Kutipan Teks:
* * *
Mendengar keadaan ini lalu I Gusti Agung Made Agung yang pada waktu itu berkuasa di Kapal, meminta ijin agar kakaknya itu bisa diobati ke Kapal. Dengan seijin kakaknya itu pula lalu I Gusti Istri Made diajak ke Kapal untuk selanjutnya dimohonkan bantuan pengobatan kepada seorang Bhiksu sang pandhya Wanasara. 

Dengan kemampuan sang Pandita ini pula, I Gusti Istri Ayu Made dapat disembuhkan. Namun setiap kali sang Pandita pergi meninggalkan tempat, penyakit I Gusti Istri Ayu Made selalu saja kambuh lagi. Akhirnya dengan persetujuan I Gusti Agung Made Agung, sang Pandhita dinikahkan dengan I Gusti Istri Ayu Made. Sejak itu pula penyakit I Gusti Istri Ayu Made tidak pernah kambuh lagi bahkan mereka tampak hidup rukun dan bahagia. 

Tapi sayang, I Gusti Agung Putu yang mendapat khabar gembira itu merasa sangat tersinggung berat dan sangat marah karena tidak ada pemberitahuan sebelumnya sama sekali kepada beliau. Kemarahan yang memuncak dan tidak terkendalikan itu berakibat fatal dengan dibunuhnya sang pandita oleh I Gusti Agung Putu yang berkuasa di Keramas. Akibatnya Sang Pandita sebelum sampai ajalnya mengeluarkan kutukan yang antara lain berisi bahwa
I Gusti Agung Putu sampai turunannya tidak akan pernah bisa menjadi raja karena membunuh pendeta yang tidak berdosa. 
Disamping itu kepada I Gusti Agung Made Agung dan turunannya terkena pula kutukan"
terkena sakit gila yang tidak habis-habisnya, karena mempersembahkan adiknya kepada pandita waktu sakit gila. 
Kematian sang pandita tentu saja membuat rasa terkejut yang sangat dalam di hati I Gusti Agung Made Agung. Rasa duka yang sangat dalam dari I Gusti Agung Made Agung menyebabkan pula beliau berikrar bahwa sejak saat itu tali persaudaraan dengan I Gusti Agung Putu terputus sama sekali dan keturunan I Gusti Agung Made Agung yang perempuan tidak lagi diperkenankan memakai nama Made seperti yang dimiliki oleh I Gusti Istri Ayu Made (Babad Mengwi, 2002:27-33).
* * *
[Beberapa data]

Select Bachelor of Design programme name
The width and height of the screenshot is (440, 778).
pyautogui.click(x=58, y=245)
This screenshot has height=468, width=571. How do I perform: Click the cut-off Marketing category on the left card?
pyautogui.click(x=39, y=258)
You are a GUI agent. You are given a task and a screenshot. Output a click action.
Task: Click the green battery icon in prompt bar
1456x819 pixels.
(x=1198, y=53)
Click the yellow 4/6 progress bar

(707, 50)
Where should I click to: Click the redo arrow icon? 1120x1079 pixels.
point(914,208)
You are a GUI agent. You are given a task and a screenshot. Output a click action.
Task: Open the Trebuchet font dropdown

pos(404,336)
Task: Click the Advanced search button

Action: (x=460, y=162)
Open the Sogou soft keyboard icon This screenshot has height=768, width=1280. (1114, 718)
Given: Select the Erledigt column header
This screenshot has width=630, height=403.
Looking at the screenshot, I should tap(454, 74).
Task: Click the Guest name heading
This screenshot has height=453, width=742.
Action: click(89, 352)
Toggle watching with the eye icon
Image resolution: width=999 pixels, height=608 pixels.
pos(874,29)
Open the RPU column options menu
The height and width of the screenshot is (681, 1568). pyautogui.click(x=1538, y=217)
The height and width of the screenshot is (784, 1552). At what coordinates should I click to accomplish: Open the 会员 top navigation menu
* * *
Tugas Anda:
1. Menurut kutipan teks, siapakah yang membunuh sang pandita?
2. Perbarui bagian kutipan teks yang dibuka dengan kata-kata "Tapi sayang, I" dan ditutup dengan "waktu sakit gila.", dengan mengganti "Keramas" menjadi "Mengwi".
3. Tentukan apakah setiap pernyataan berikut sesuai dengan kutipan teks. Jawab ya atau tidak, lalu kutip kata-kata penentunya.
(a) Sang Pandita berhasil menyembuhkan I Gusti Istri Ayu Made.
(b) I Gusti Agung Putu sudah diberi tahu sebelumnya tentang pernikahan sang Pandita.
(c) Keturunan perempuan I Gusti Agung Made Agung tetap boleh memakai nama Made.
Materi tersebut berdiri sendiri dan terpisah dari kutipan teks.

Jawaban Tiap Tugas:
1. I Gusti Agung Putu, yang berkuasa di Keramas.

2.
Tapi sayang, I Gusti Agung Putu yang mendapat khabar gembira itu merasa sangat tersinggung berat dan sangat marah karena tidak ada pemberitahuan sebelumnya sama sekali kepada beliau. Kemarahan yang memuncak dan tidak terkendalikan itu berakibat fatal dengan dibunuhnya sang pandita oleh I Gusti Agung Putu yang berkuasa di Mengwi. Akibatnya Sang Pandita sebelum sampai ajalnya mengeluarkan kutukan yang antara lain berisi bahwa
I Gusti Agung Putu sampai turunannya tidak akan pernah bisa menjadi raja karena membunuh pendeta yang tidak berdosa. 
Disamping itu kepada I Gusti Agung Made Agung dan turunannya terkena pula kutukan"
terkena sakit gila yang tidak habis-habisnya, karena mempersembahkan adiknya kepada pandita waktu sakit gila.

3.
(a) Ya: "I Gusti Istri Ayu Made dapat disembuhkan"
(b) Tidak: "tidak ada pemberitahuan sebelumnya sama sekali kepada beliau"
(c) Tidak: "tidak lagi diperkenankan memakai nama Made"